Experiencing a traumatic event can have a huge impact on every aspect of your life. From your physical and mental health to your finances and social life, it will take time to adjust to your new circumstances.
Prioritising your mental health is important, so finding ways to talk about your trauma is helpful for your healing.
What is a traumatic event?
A traumatic event is an occurrence that causes you physical, emotional, or psychological harm. It may evoke feelings of fear, panic, and anxiety in the moment and for a while after.
Many different events can be classified as traumatic, such as car accidents, crimes, being stuck in a lift, domestic violence, or losing a loved one. Ultimately, though, people will deal with these events differently so if something feels traumatic to you, it is.
How will I feel after a traumatic event?
After a traumatic event, your emotions and feelings will be all over the place. It is common for people to experience flashbacks of the incident itself. They can happen at any point, even when you are sleeping.
It is also usual to feel upset, anxious, stressed, and fearful of being in that situation again, even when it is something out of your control like being mugged. You may experience memory loss as your brain tries to block out the traumatic event.
Talking to a professional or even friends and family can help to give voice to those feelings which will help you to reconcile them. By verbalising how you feel, you can begin to untangle the web of emotions, some of which won’t be clear until you start talking.
What should I do after I’ve experienced a traumatic event?
The first step you should take after a traumatic event is to seek medical care, either via the emergency services or an appointment with your GP. They will be able to check you over physically and make sure you haven’t suffered any hidden injuries. If you have suffered long-term injuries, set up all the relevant appointments for your recovery and lean on friends and family for transport.
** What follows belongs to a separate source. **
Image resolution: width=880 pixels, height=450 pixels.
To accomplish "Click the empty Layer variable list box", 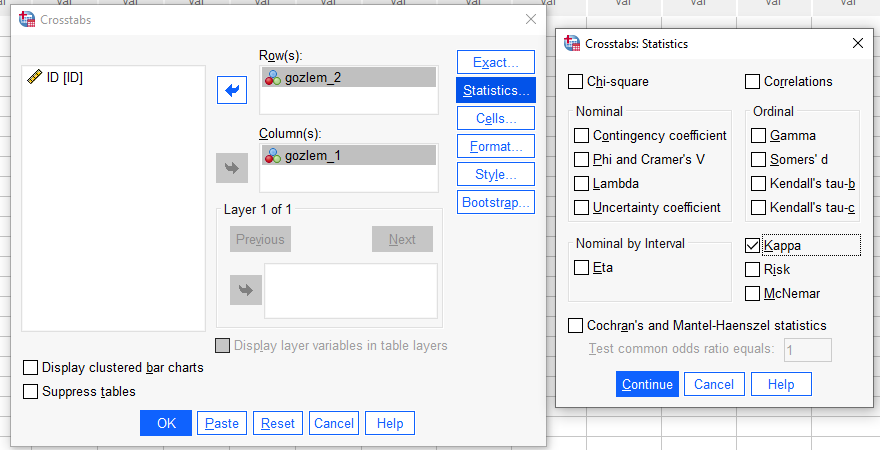I will [350, 291].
If your injury has occurred due to negligence at work, for example, you may want to start thinking about claiming compensation. This will help with any time you have off work, any expenses you have to pay that are abnormal, and anything else you need.
Finally, seek professional therapy. If you have been left with lingering emotions, a change in your usual behaviour due to mental health issues, or even if you are struggling to come to terms with the traumatic event, a therapist is a person to speak to. They will be able to give you coping techniques and explore your feelings in a safe, calm environment.